Ma, in realtà, non siamo proprio ribelli sempre e comunque, anzi siamo piuttosto "stranamente ribelli" in quanto, per motivi non sempre chiari e anzi direi per lo più misteriosi, la nostra storia è costellata da una lunga sequenza di assoggettamenti, asservimenti, sfruttamenti e schiavismi quando non di impensabili olocausti, genocidi e guerre mondiali.
Quando parliamo di "macchina" la nostra cultura tecnologica ed industriale ci fa subito immaginare un dispositivo costruito dall'essere umano, quindi una téchne (dal greco τέχνη), che funziona secondo un meccanismo deterministico, prevedibile, calcolabile e controllabile.

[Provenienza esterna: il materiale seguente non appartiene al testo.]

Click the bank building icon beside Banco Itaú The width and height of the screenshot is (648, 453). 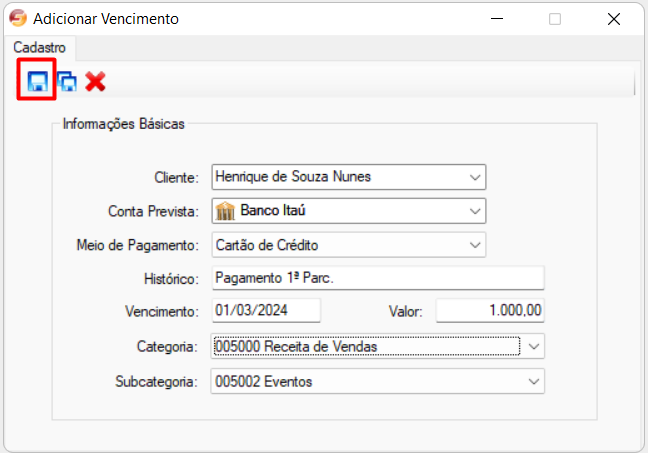pyautogui.click(x=224, y=211)
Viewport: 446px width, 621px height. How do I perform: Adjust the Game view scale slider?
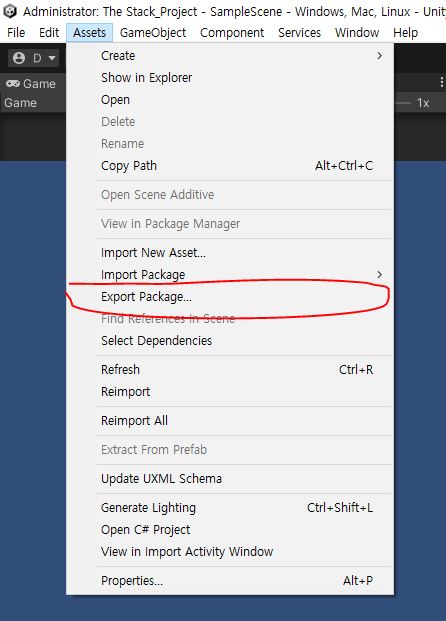point(403,103)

Il concetto di macchina, dunque, è in prima battuta associato a quello di meccanica e quindi di processo meccanico in cui un progetto o un programma elaborato dall'essere umano determina il funzionamento della macchina stessa.
Quest'anno, tra l'altro, ricorrono i cento anni della nascita di Alan Turing (Londra, 1912 - Wilmslow, Cheshire, 1954) che, come è noto, ha elaborato il concetto della ormai "famosa" Macchina di Turing , che è una macchina ideale o astratta che viene utilizzata nella teoria della computazione e nello studio della complessità algoritmica e che è stata fondamentale per lo sviluppo dei computer e dell'informatica.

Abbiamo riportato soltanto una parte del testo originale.